Defendants contend that N.C. Gen. Stat. 1-77 is inapplicable due to the plaintiff's dismissal of three county defendants and the lack of evidence that the remaining defendants qualify as public officers. They reference a previous case where an EMT was found not entitled to public official immunity, allowing for personal liability due to negligence.

Fraley does not apply in this context as established in Hyde v. Anderson, where the North Carolina Court of Appeals clarified that the criteria for designating a party as a public officer for venue purposes differs from those for determining sovereign immunity. The plaintiff argues that Bladenboro EMS, a nonprofit, was acting as an agent of Bladen County in delivering essential emergency medical services. To assess the agency relationship, one must evaluate the connection between the nonprofit and the county, as outlined in Odom v. Clark. North Carolina statutes establish a Statewide Emergency Medical Services System within the Department of Health and Human Services, defining emergency medical services as essential for community health and immediate medical needs. The statutes mandate that counties must provide emergency medical services and allow them to contract for such services. Regulatory requirements specify that no entity can operate emergency medical services without a valid permit or EMS Provider License. Bladenboro EMS and Bladen County formalized their relationship through a contract signed by their respective chairpersons.

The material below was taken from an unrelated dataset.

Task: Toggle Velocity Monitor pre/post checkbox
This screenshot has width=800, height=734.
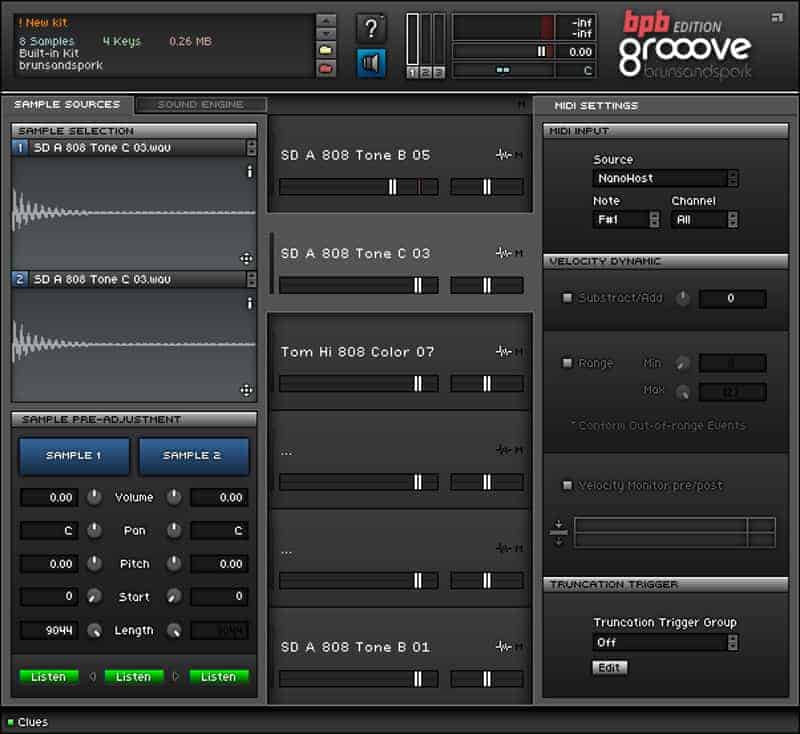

Bladenboro EMS agreed to provide continuous emergency medical services (EMS) within its designated response area, utilizing sufficient equipment and personnel. Although the defendants asserted that Bladenboro EMS maintained complete control over its operations, it remained subject to applicable statutory regulations. To fulfill its statutory obligation to ensure EMS availability to its citizens, Bladen County contracted with Bladenboro EMS, establishing Bladenboro EMS as an agency of Bladen County for venue considerations. 

The plaintiff alleged that during transport from Bladen County to a hospital in Robeson County, the defendants failed to adequately monitor the decedent’s oxygen levels, leading to his death due to oxygen deprivation. While some negligent acts occurred in Bladen County, part of the cause of action transpired in Robeson County, making venue proper there under N.C. Gen. Stat. 1-77(2). The principle that venue exists where the acts or omissions occurred was cited, noting that actions can arise in multiple counties. 

The defendants contended that the trial court erred by not considering David D. Howell's affidavit and for conflicting findings. However, the trial court is not obligated to accept affidavits and may determine credibility independently. Consequently, the trial court's denial of the motion to change venue was upheld. The decision was affirmed by Judges Davis and Dietz.